§ **What the task requires**
Everything below from the line with "How do I perform: Click the arrow" through the line with "Given: Click the Sommerfarben triangle icon" must be retyped exactly, except the pictures.

◆ ◆ ◆ ◆ ◆ ◆ ◆

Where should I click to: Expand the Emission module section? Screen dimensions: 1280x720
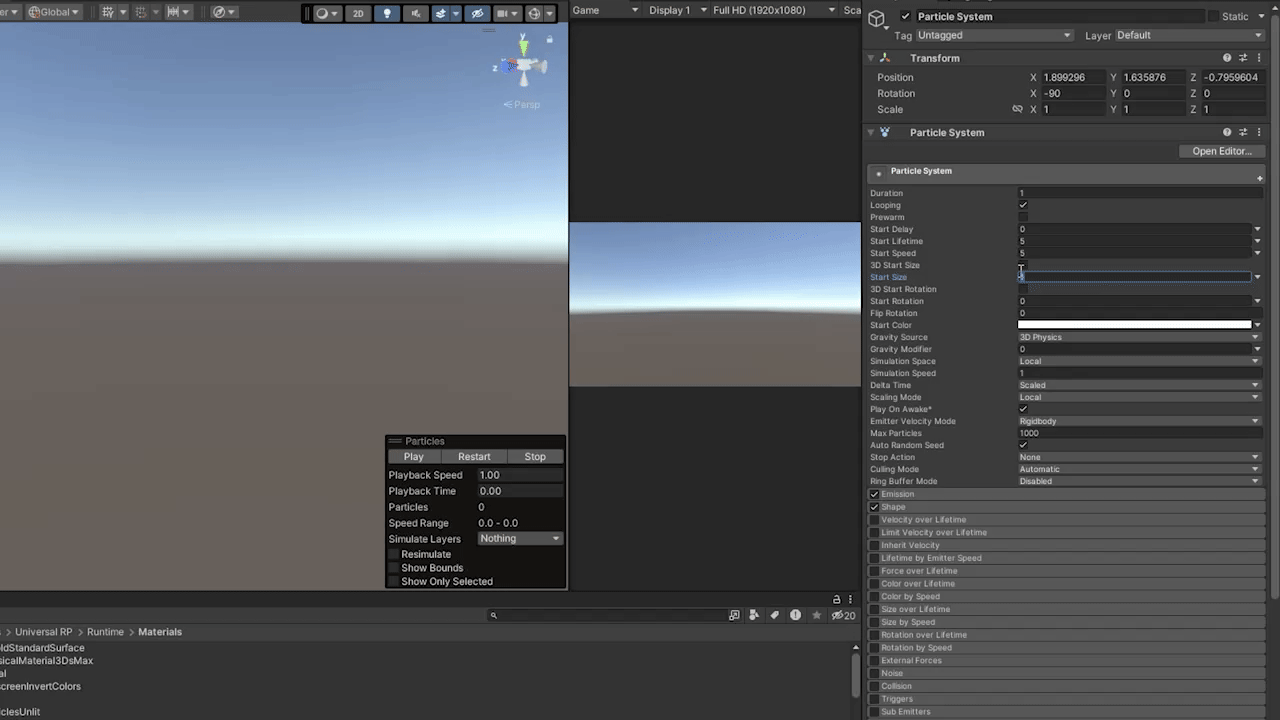897,494
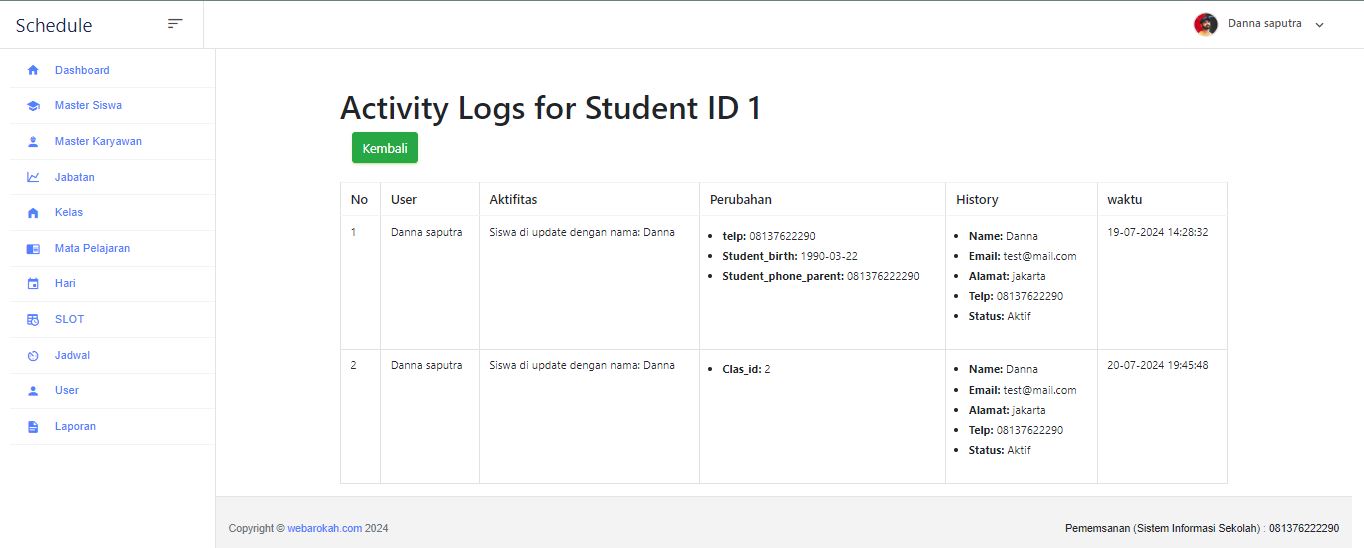
Task: Open the Kelas menu item
Action: pyautogui.click(x=69, y=212)
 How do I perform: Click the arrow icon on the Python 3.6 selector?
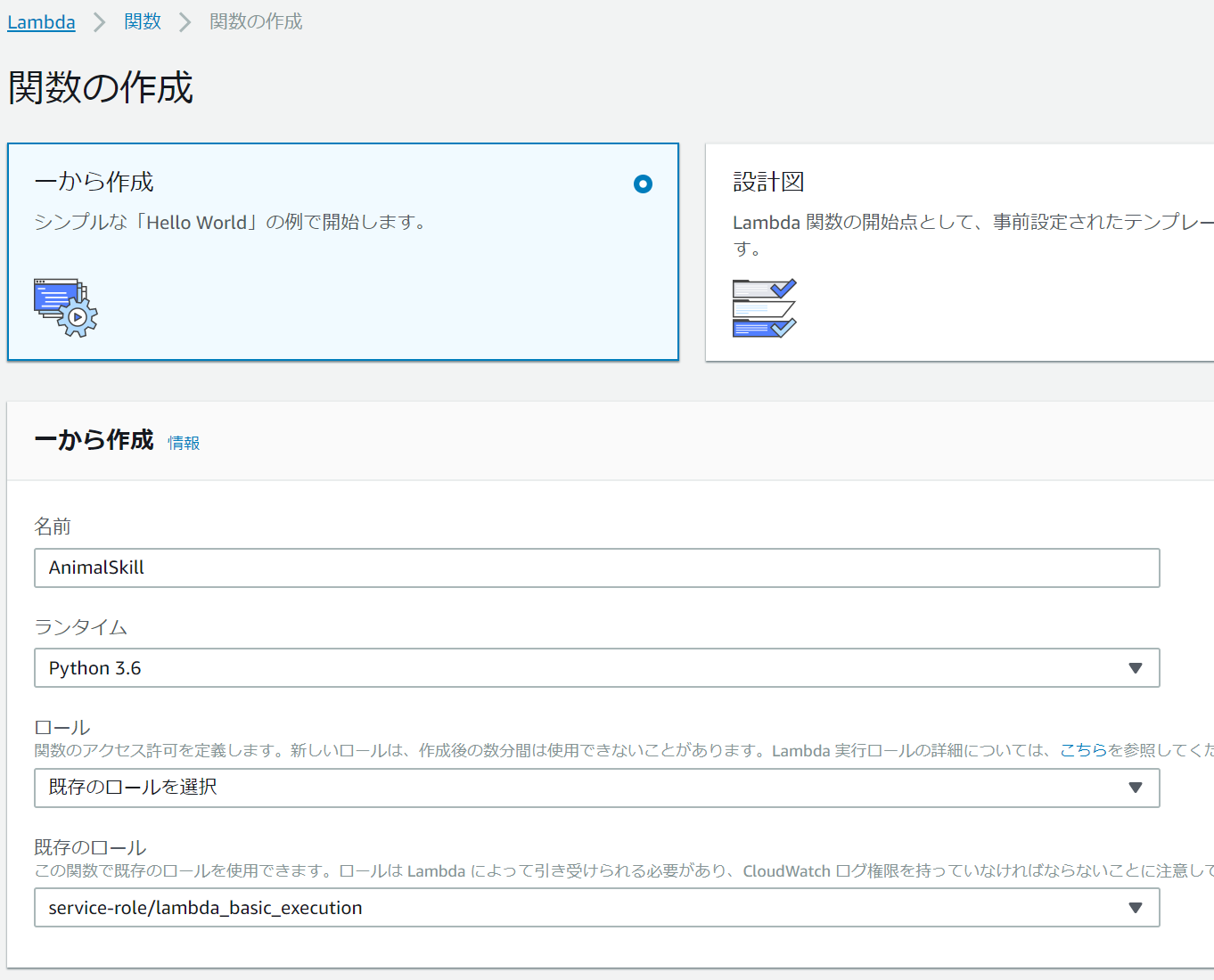tap(1135, 668)
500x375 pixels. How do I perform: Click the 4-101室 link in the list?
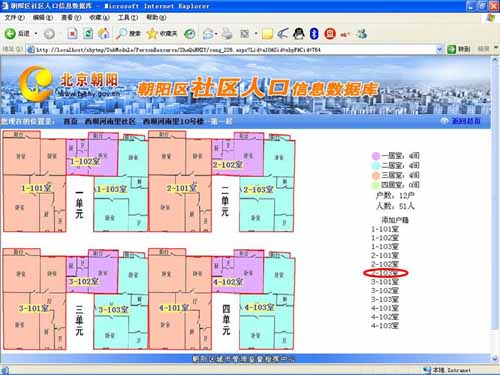point(385,308)
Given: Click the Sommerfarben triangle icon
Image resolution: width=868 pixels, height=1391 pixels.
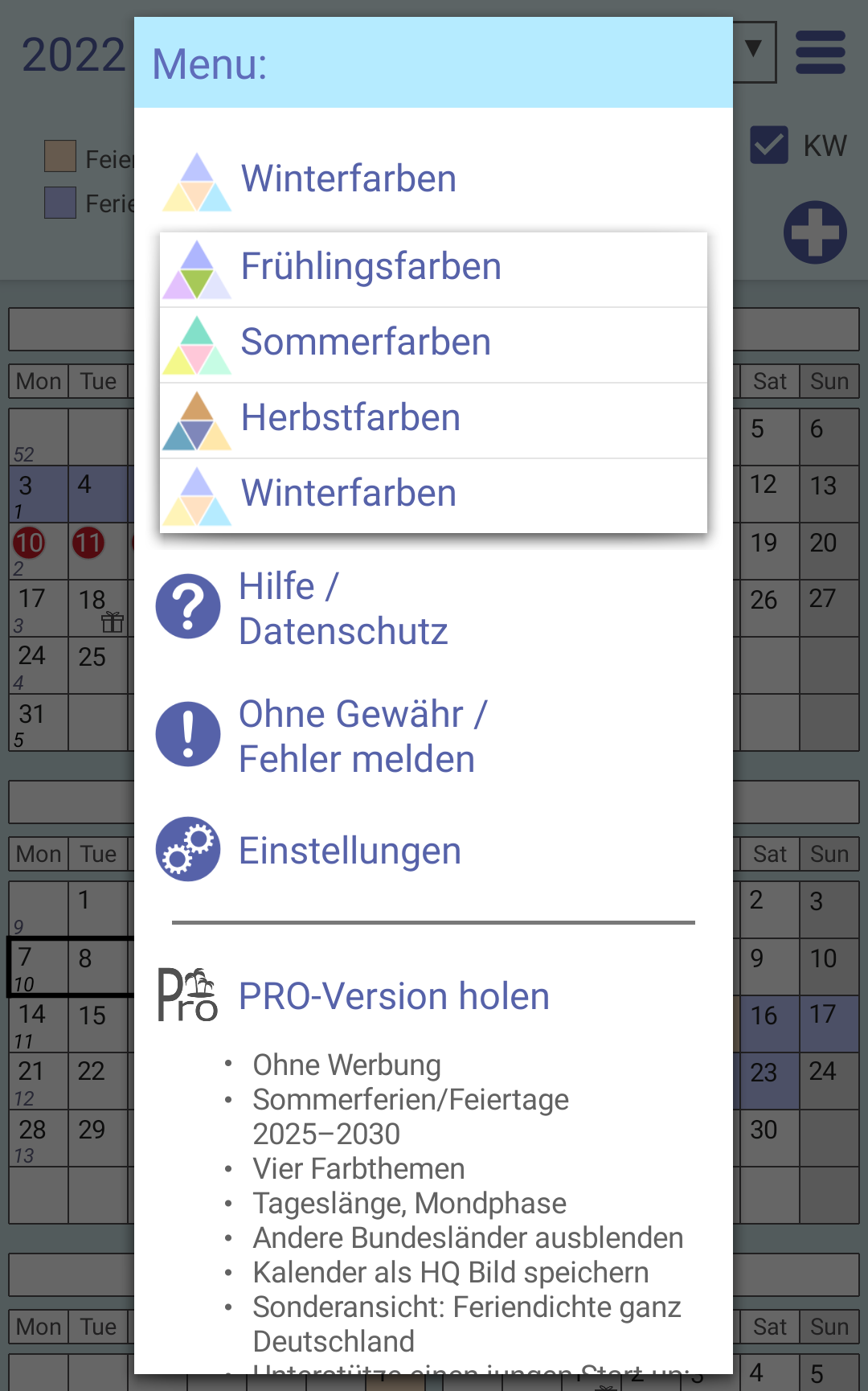Looking at the screenshot, I should tap(197, 345).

◆ ◆ ◆ ◆ ◆ ◆ ◆

§ **Response for this exercise**
 How do I perform: Click the arrow icon on the Python 3.6 selector?
tap(1135, 668)
500x375 pixels. How do I perform: Click the 4-101室 link in the list?
point(385,308)
Given: Click the Sommerfarben triangle icon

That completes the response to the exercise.